Tras la instalación de un gobierno más alineado a los intereses de Occidente, la ofensiva de Kiev para recuperar los territorios de Donbass nunca se detuvo, incluso luego de la firma del Protocolo de Minsk para el alto al fuego y la convocación a elecciones en Lugansk y Donetsk, entonces unidas en una nueva formación llamada Novorossia. Si bien la hostilidad nunca se detuvo y los acuerdos nunca se cumplieron, una tercera ronda de hostilidades comenzó en el mes de febrero contra la población civil de las repúblicas.
Los primeros bombardeos estaban previstos para el 16 de febrero, fecha en la cual la OTAN advertía que se produciría la invasión rusa a Ucrania. Si bien los ataques se demoraron unos días, finalmente se produjeron y miles de personas debieron ser evacuadas de los territorios independientes. Kiev niega ser el autor de dichos ataques y hasta se llegó a alegar que se trataría de una ofensiva de falsa bandera que sirva como excusa para que Rusia invada.
Tras el reconocimiento de Lugansk y Donetsk, el gobierno ruso autorizó el envío de tropas y la realización de una operación militar especial para defender a la población rusa del Donbass, lo cual comienza a ser titulado por muchos medios como luz verde para la tan prometida invasión a Ucrania.

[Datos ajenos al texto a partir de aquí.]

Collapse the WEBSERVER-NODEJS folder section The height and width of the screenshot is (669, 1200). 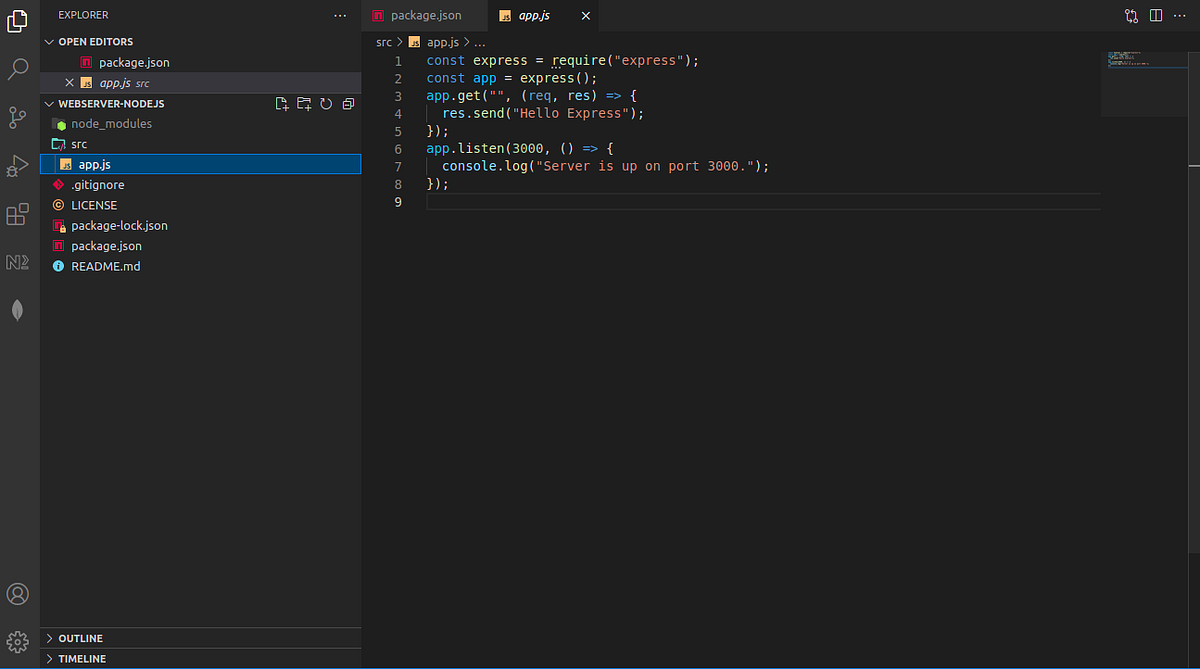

En medio de la escalada de violencia y ante lo que muchos analistas se anticipan en llamar la Tercera Guerra Mundial, los países de Occidente encabezados por Gran Bretaña y Estados Unidos buscan instalar una narrativa donde la idea de una lucha entre buenos y malos es lo que está en juego en el este europeo. Frenar el desarrollo de Rusia, impedir la cooperación energética y económica con Europa y recuperar el protagonismo perdido durante los años de Trump en la arena internacional, son los objetivos por detrás de las constantes amenazas de guerra.